The Soviet decision to pull out of Afghanistan was driven by political concerns, not fear of the Stinger or its efficacy. The war was unpopular domestically, it was unpopular within the Soviet military, it drew international ire, and it quickly grew to be a far lengthier and bloodier conflict than anticipated. All of this was true prior to the introduction of the Stinger, and the Stinger was, at most, an agitating factor.

The Stinger also was not required for the mujahideen to down Soviet aircraft, although it certainly helped. The Bear Went Over the Mountain (1996) details a 1985 assault in which 4 (out of 8) Mi-8 transport helicopters were downed by mujahideen anti-aircraft guns.

Even after the introduction of the Stinger, mujahideen forces were able to take out helicopters without it. The portrayal of the Stinger as a game-changer might have occurred within the CIA (and certainly within the American media), but it wasn’t an accurate depiction of the situation on the ground.

The CIA sent 2,300 Stinger missiles to various mujahedin outfits throughout Afghanistan over the course of the war.

The CIA sent 2,300 Stinger missiles to various mujahedin outfits throughout Afghanistan over the course of the war. Also, it’s important to remember that US decision-makers were risking a lot by implementing the Stingers in Afghanistan.

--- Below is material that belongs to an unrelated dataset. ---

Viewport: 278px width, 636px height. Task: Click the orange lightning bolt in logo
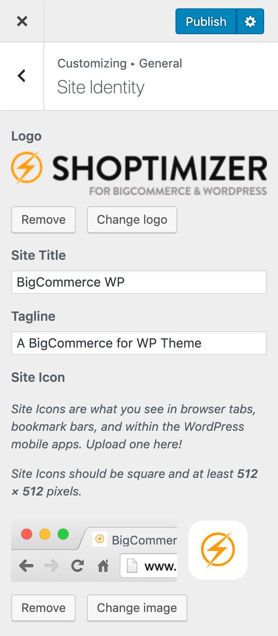[27, 167]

First, the potential for those missiles to leave Afghanistan and be used on civilian or pro-US targets was large, and second, the Stinger was US made which would give the Soviets concrete evidence of the US’s participation in arming the mujahideen.

Evidently, the situation was so bad at the time that these huge risks had to be ignored and the Stingers were shipped to Pakistan for distribution in Afghanistan.

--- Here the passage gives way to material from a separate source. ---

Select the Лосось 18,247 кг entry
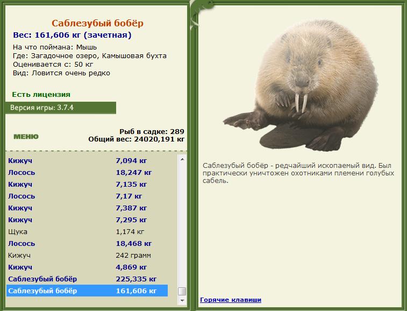Viewport: 407px width, 311px height. [87, 173]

However, the alleged performance of Stinger missiles in Afghanistan in the 1980s was grossly exaggerated:

“By comparing the number of Stingers provided to the Afghans with the number of aircraft downed, the impossibility of the accepted claims about effectiveness is shown.

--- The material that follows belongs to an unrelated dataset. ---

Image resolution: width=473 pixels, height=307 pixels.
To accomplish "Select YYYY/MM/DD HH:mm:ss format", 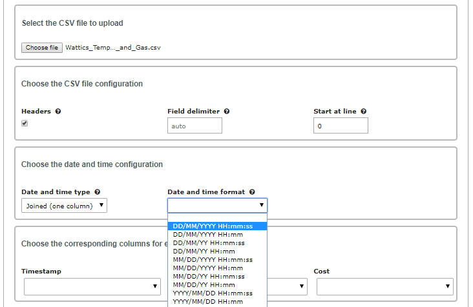I will (213, 293).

The success rate of the Stingers against all aircraft is calculated to have been, at best, in the 20% range. Even after the Stingers arrived in Afghanistan, the majority of aircraft continued to be downed by less sophisticated weapons, and the maximum total number of aircraft that may have been downed by Stingers is calculated as 150 over three years, with the actual number most likely less than that.

A well-documented chronology of events shows that the Stingers did not initiate, or increase the rate of, the decline in air attacks against the Afghan Resistance in the latter years of the war.

Logical analysis refutes the idea that the relatively small military and economic costs that resulted from the Stingers had any significant influence on the course of the war, or on the Soviets’ decision to withdraw from Afghanistan which evidence indicates had been made before the deployment of the Stingers …” -Leonard Leshuk

The last Stingers were supplied in 1988 after increasing reports of fighters selling them to Iran and thawing relations with Moscow. After the 1989 Soviet withdrawal from Afghanistan, the U.S. attempted to buy back the Stinger missiles, with a $55 million program launched in 1990 to buy back around 300 missiles (US$183,300 each).

The U.S. government collected most of the Stingers it had delivered, but by 1996 around 600 were unaccounted for and some found their way into Croatia, Iran, Sri Lanka, Qatar, and North Korea.